Return the following lines and nothing else: the one holding "Jump to ImageReady button at toolbox bottom" and all those after it in the records below, unchanged, minus any pictures.

:: TASK DATA

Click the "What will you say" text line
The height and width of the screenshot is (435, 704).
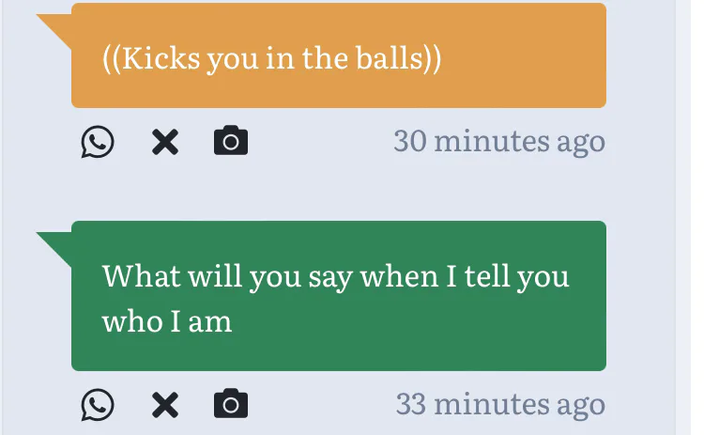(335, 278)

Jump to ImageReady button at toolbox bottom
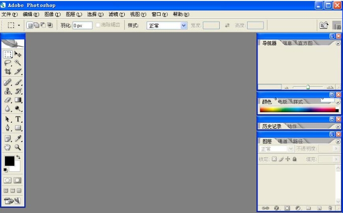(x=13, y=201)

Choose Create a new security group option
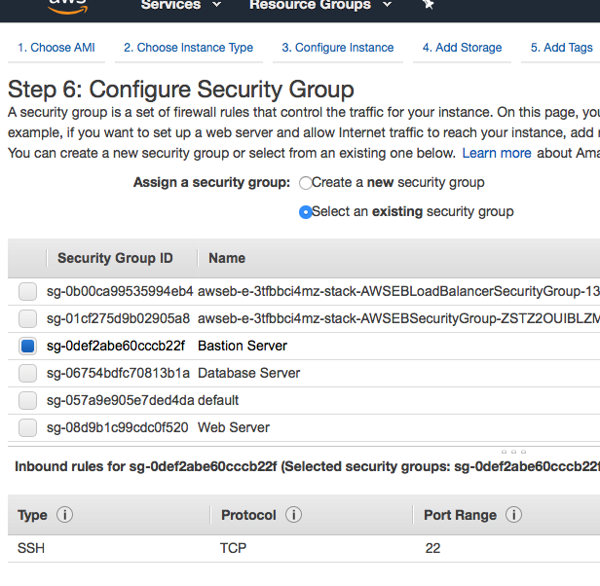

::::

## OUTPUT FOR THIS TASK
Jump to ImageReady button at toolbox bottom
(x=13, y=201)

Choose Create a new security group option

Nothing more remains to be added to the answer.